Kaiser Health News’ Sarah Jane Tribble reports the study, published in Health Affairs, “analyzed U.S. pharmaceutical spending from 2007 to 2013 on more than 300 drugs that had orphan approval under the 1983 Orphan Drug Act.”

“The review found that orphan drug spending in the United States totaled $15 billion in 2007 and $30 billion in 2013, an increase from 4.8 percent of total pharmaceutical spending to 8.9 percent. The current study projects orphan drug spending will remain fairly stable as a proportion of total drug spending. That stands in contrast to other published reports that estimate orphan drugs will account for 20 percent of worldwide spending on drugs (other than generics) by 2020.”

Tribble writes:
“Still, the authors write, ‘in a broader context, drug expenditures are minimal when considered as part of total health care expenditures.’ Total orphan drug spending represented approximately 1 percent of total U.S. health care spending, according to the authors.”

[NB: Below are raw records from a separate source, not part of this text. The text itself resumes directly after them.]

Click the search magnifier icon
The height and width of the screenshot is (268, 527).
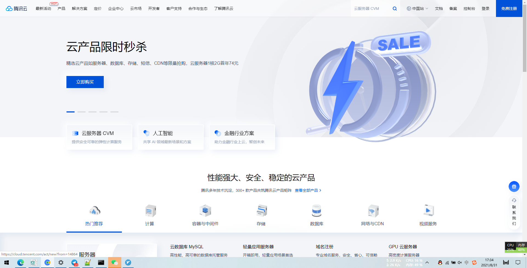[x=395, y=9]
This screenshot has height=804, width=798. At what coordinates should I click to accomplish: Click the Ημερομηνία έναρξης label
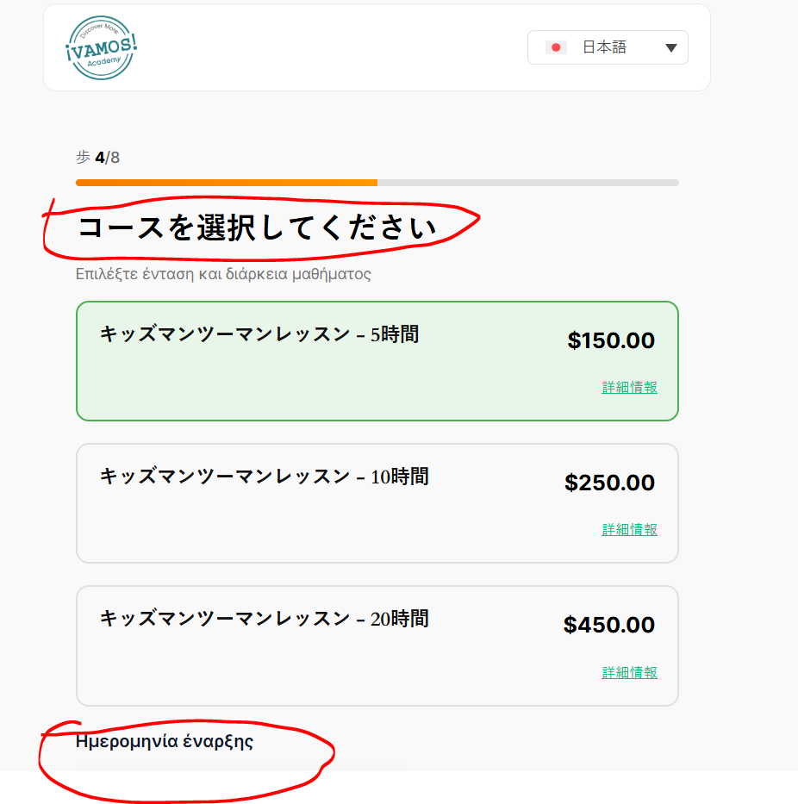point(165,741)
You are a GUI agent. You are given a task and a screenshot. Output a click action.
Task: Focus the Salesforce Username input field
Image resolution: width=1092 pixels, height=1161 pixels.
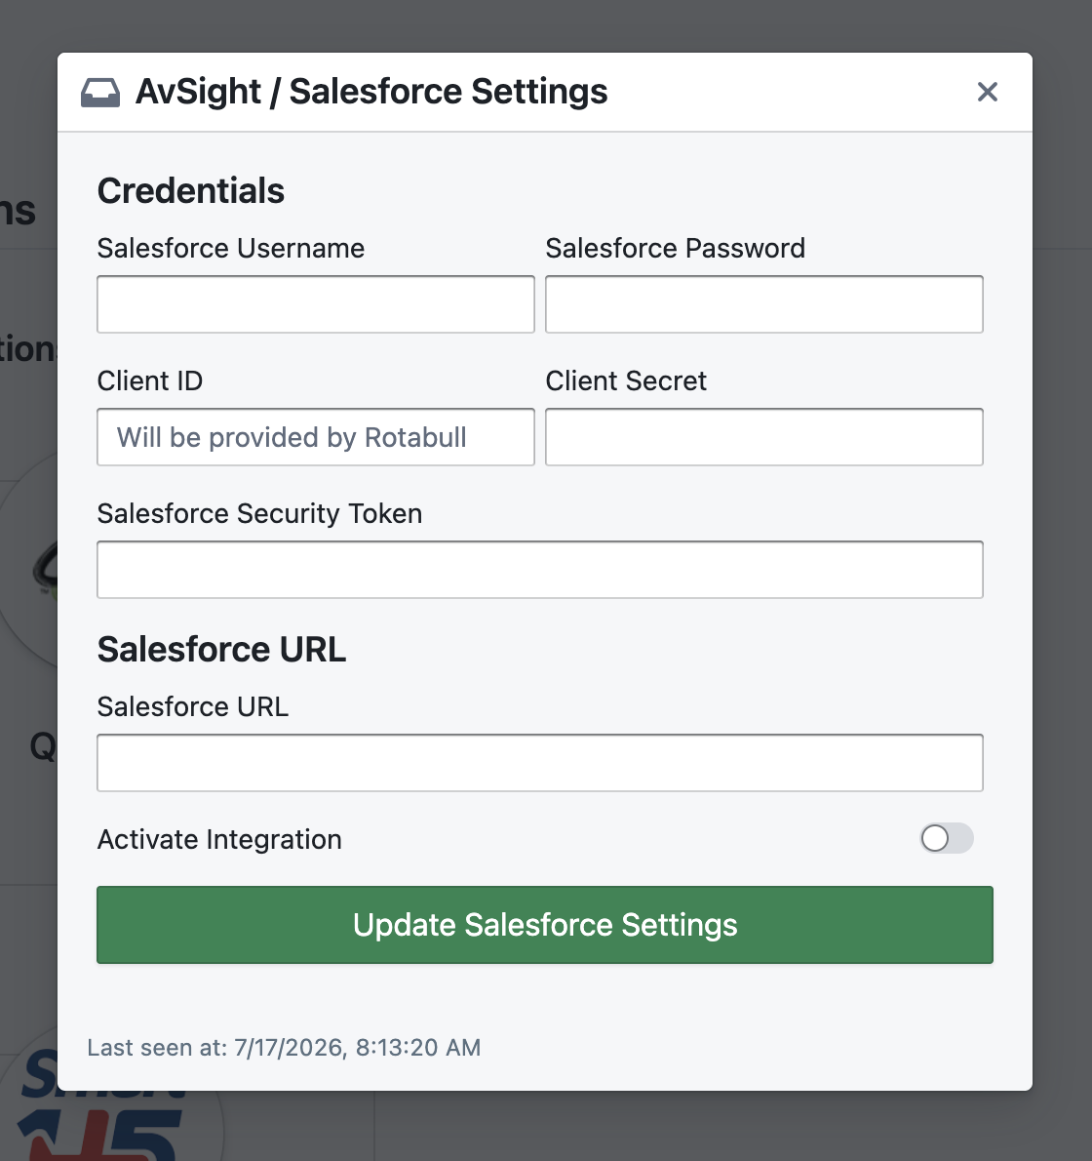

While rebutting claims that rare disease drugs are becoming a large percentage of overall prescription drug spending, the results also confirmed the importance of the Orphan Drug Act.  In fact, Victoria Divino, a senior consultant at IMS Health and author of the study, attributed the growth from 4.8 to 8.9 per cent to the increase in rare drug approvals by the FDA – a happy occurrence indeed for patients with rare diseases.

The value these drugs provide is beyond dispute. In recent weeks, the Orphan Drug Act has been targeted and maligned by AHIP and its allies.  And The Washington Post unfairly attacked the law through selective and unsubstantiated allegations back in August.

I responded then on this blog and reminded readers that since the law was passed more than 400 new orphan drugs have been approved by the FDA—compared to just 34 before. Before this vital law was enacted, families whose loved ones suffer from rare diseases were often forgotten. Now, these families have been given hope.

BIO will not stand idly by while this law is undermined. I will stand up and fight not only for this law, but more importantly for the 30 million Americans—many of them children—affected by rare diseases.